#### [Problem description]
Number of lines with the string "Vermelho" in the entries below: report it, and nothing besides.

BEGIN Provided records

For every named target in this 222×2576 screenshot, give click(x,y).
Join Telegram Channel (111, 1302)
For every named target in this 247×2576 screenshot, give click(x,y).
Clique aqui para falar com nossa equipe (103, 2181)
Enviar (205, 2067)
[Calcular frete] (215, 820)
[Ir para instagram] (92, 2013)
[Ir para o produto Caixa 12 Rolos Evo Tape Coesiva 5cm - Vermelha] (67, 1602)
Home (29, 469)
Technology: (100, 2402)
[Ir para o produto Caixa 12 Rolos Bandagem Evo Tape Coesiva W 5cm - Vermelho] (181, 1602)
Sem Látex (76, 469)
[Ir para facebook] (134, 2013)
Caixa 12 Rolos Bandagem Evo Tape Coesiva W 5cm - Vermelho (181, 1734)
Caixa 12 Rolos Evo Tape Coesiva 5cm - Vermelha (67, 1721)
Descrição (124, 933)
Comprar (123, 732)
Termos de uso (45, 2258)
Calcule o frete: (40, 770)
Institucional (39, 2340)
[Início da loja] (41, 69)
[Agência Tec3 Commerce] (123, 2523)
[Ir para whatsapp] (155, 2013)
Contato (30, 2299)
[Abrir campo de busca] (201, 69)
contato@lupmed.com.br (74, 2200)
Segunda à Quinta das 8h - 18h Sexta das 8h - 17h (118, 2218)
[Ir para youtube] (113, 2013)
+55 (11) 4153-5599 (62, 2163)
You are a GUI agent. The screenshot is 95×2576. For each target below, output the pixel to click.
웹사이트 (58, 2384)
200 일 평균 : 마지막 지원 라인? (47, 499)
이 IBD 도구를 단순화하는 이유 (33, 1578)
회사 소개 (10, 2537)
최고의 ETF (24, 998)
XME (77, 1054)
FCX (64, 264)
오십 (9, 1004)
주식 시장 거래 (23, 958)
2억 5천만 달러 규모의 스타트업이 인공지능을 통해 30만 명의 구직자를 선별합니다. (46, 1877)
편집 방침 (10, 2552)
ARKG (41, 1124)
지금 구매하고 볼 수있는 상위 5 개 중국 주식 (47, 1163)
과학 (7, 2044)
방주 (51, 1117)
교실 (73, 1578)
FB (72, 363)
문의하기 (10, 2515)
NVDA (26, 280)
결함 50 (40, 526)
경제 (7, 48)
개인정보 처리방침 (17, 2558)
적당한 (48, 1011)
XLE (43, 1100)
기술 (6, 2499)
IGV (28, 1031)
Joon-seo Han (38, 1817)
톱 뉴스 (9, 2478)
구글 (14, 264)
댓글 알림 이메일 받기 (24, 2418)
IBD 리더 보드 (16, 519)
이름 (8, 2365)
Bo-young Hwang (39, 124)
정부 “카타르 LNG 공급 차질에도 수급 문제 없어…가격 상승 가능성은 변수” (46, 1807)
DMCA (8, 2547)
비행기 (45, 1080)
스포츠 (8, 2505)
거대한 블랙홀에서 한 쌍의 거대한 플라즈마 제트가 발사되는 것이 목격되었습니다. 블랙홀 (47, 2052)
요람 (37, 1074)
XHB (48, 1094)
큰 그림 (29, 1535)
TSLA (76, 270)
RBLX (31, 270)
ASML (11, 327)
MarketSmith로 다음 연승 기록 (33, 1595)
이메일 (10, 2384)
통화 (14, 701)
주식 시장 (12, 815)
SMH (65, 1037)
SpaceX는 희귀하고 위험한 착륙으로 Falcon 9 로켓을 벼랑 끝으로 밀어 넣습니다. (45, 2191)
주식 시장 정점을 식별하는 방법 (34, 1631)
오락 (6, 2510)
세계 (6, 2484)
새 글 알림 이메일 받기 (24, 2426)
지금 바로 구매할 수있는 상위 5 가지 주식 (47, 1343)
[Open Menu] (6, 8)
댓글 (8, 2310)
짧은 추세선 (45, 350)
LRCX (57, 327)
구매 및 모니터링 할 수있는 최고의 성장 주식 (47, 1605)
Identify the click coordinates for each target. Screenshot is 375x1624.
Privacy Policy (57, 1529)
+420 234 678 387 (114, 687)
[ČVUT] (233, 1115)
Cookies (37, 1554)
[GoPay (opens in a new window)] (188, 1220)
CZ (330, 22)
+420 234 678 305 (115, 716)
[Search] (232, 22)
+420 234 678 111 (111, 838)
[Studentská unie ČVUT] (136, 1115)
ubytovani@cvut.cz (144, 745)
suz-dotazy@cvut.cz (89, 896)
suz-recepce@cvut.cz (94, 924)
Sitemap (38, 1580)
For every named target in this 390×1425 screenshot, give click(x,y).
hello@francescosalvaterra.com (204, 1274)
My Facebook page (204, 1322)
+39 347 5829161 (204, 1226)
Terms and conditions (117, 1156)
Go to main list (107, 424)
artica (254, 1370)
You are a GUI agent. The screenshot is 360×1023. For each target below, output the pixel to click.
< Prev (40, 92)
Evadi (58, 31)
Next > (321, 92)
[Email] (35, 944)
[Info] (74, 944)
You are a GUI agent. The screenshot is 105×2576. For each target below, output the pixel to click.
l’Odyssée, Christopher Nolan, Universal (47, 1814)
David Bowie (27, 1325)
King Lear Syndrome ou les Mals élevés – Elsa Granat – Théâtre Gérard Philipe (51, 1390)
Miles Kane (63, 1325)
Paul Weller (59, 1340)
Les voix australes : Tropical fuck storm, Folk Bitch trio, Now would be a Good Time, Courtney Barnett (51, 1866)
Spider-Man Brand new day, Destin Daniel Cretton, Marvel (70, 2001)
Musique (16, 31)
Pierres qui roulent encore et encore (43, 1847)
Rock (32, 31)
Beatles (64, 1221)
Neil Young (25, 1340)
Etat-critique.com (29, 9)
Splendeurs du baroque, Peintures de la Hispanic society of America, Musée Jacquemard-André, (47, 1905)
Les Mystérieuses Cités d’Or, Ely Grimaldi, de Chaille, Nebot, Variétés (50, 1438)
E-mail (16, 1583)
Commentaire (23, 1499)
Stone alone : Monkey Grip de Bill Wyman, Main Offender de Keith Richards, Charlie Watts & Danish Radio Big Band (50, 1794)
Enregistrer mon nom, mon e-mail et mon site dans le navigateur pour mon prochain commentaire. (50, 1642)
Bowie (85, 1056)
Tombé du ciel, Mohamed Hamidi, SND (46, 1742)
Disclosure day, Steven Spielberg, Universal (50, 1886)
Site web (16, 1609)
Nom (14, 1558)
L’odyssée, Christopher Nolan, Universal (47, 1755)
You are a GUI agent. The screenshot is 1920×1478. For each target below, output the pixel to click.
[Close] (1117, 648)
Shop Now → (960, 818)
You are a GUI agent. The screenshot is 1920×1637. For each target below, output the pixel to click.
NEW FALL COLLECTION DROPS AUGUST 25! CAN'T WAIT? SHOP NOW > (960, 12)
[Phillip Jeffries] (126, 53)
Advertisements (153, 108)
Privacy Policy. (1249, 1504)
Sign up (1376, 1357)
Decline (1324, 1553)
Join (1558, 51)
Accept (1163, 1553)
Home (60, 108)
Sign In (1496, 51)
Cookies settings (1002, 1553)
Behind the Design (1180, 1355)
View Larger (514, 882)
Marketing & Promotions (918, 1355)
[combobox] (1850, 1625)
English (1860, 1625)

END Provided records

#### [Output of the task]
2